FV-Zugbindung aufgehoben bei NV-Fahrplanänderung (Fahrkarten und Angebote)

Barzahlung, Dienstag, 16.08.2022, 23:14 (vor 1301 Tagen) @ StephanTV
bearbeitet von Barzahlung, Dienstag, 16.08.2022, 23:17

Aufgrund von Bauarbeiten fährt die RB jetzt 3 Minuten später, in Hamm hätte ich dann planmäßig nur noch 6 Minuten Umstiegszeit. Ich hab von der DB eine Mail bekommen mit der Empfehlung, bereits einen RE im NV zu nehmen, der 5 Minuten VOR meiner ursprünglich geplanten Abfahrt startet, mit diesem hätte ich dann aber 19 Minuten Umstiegszeit in Hamm.

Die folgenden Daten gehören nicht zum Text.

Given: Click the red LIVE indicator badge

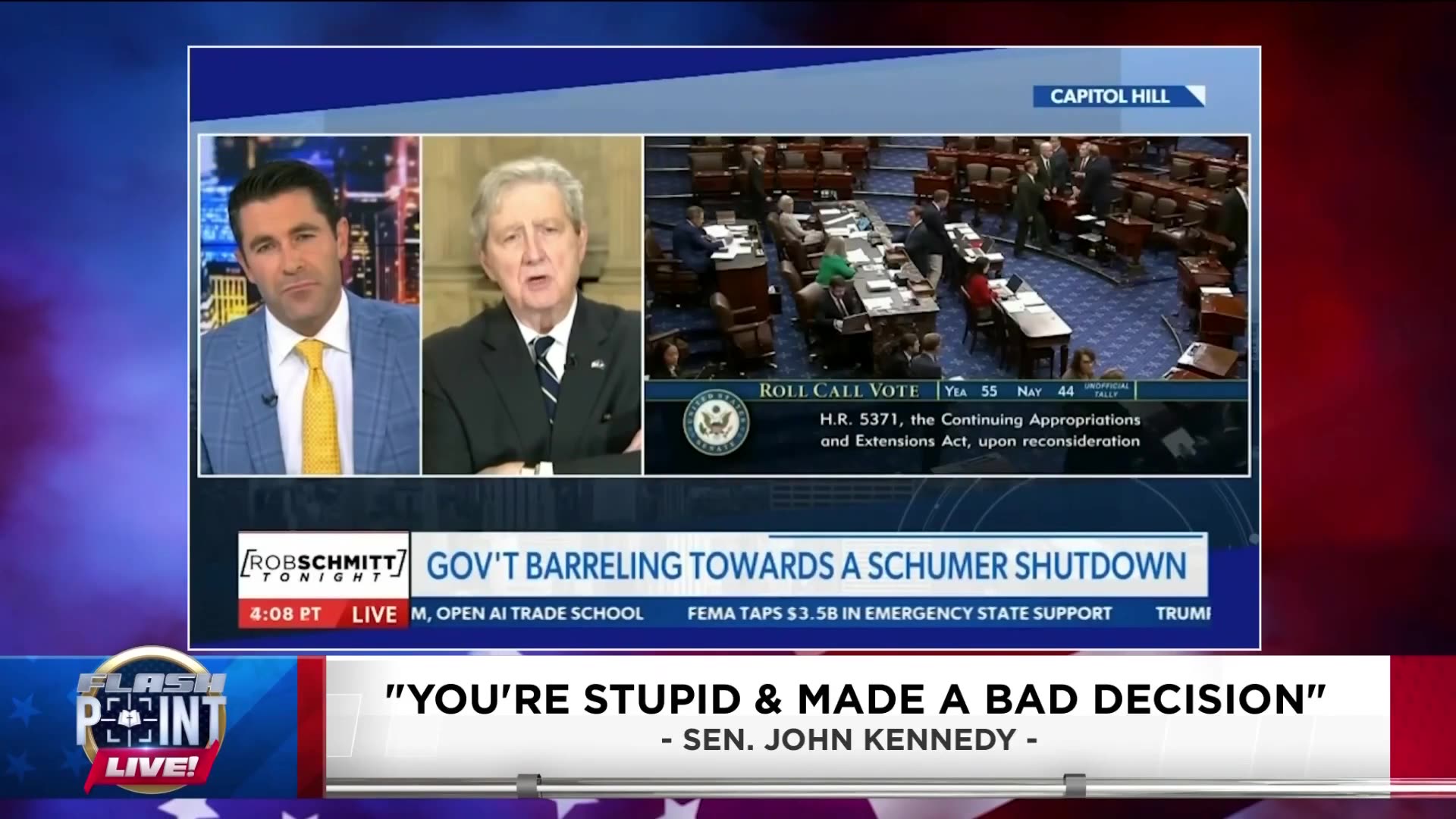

Erstmal: Man könnte hier mit dem 9.1.1 BB dafür und dagegen argumentieren. Wenn Du z.B. den früheren Regionalzug nach Hamm nimmst, bist Du von keiner Verspätung betroffen. Die tritt ja eigentlich nur ein, wenn Du den nächsten oder einen noch späteren Regionalzug nimmst und deshalb in Hamm den Anschluss wahrscheinlich nicht erreichen wirst.
Sprich: Die Reise mit einer beliebigen Verbindung zu einem späteren Zeitpunkt antreten -> kein Problem. Frühere Verbindungen nutzen -> nicht ganz eindeutig.

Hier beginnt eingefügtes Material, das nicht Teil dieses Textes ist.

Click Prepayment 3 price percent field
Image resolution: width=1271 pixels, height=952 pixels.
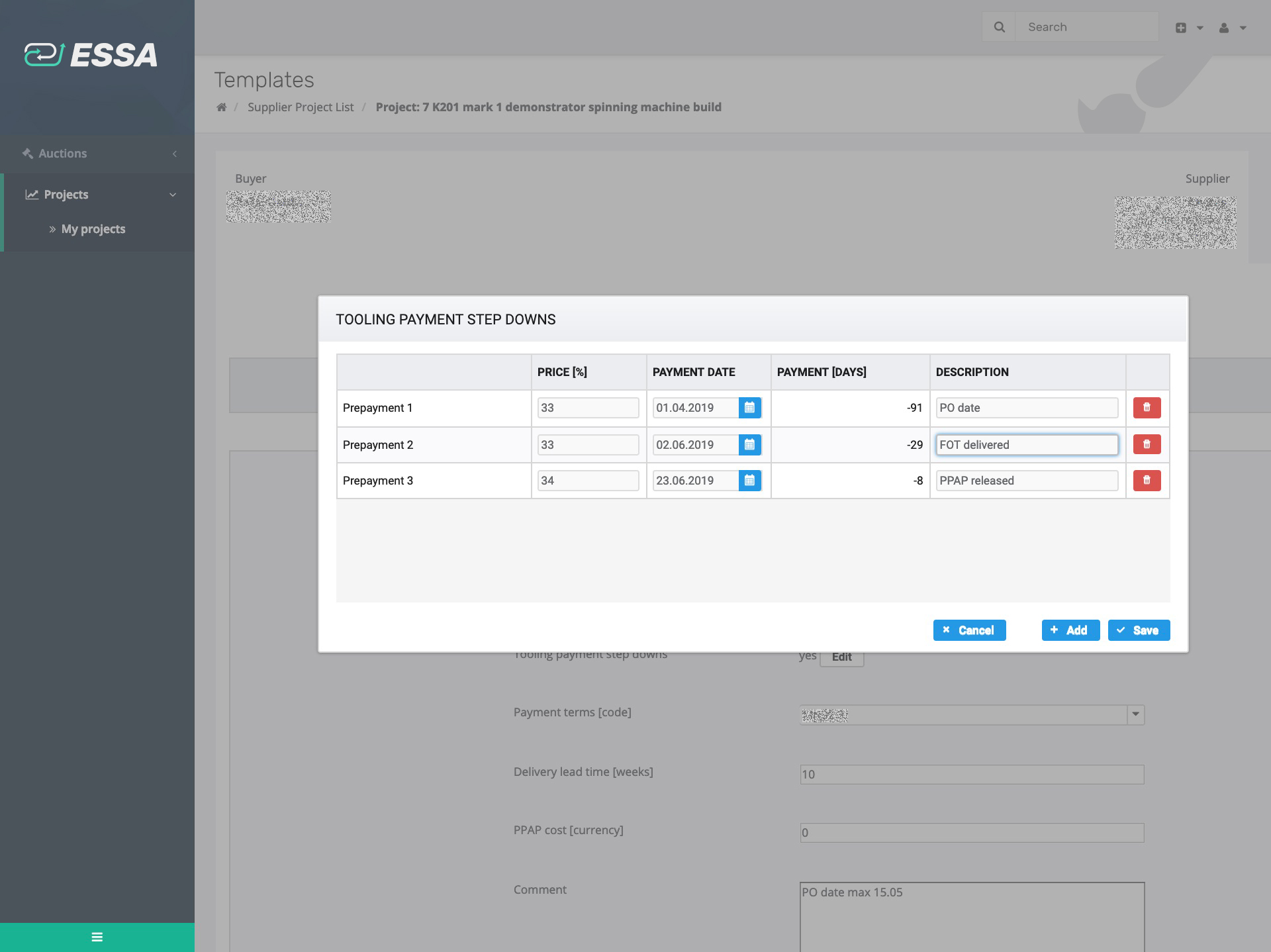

In der geläufigen Handhabung ist es so, dass wenn man mit der nächstmöglichen Verbindung, die nach der geplanten Abfahrtszeit am Startbahnhof abfährt, erst 20min. später ankäme oder einer der eingetragenen Fernverkehrszüge nicht erreicht wird, dass die "Zugbindung" dann "aufgehoben" ist, d.h. früher wie später alle Verbindungen in Richtung des Ziels genutzt werden dürfen.
Schriftlich gibt es das bei der DB aber nirgendwo.

Man kann im Zweifel im Bahnhof auch einfach freundlich nach einem Stempel fragen.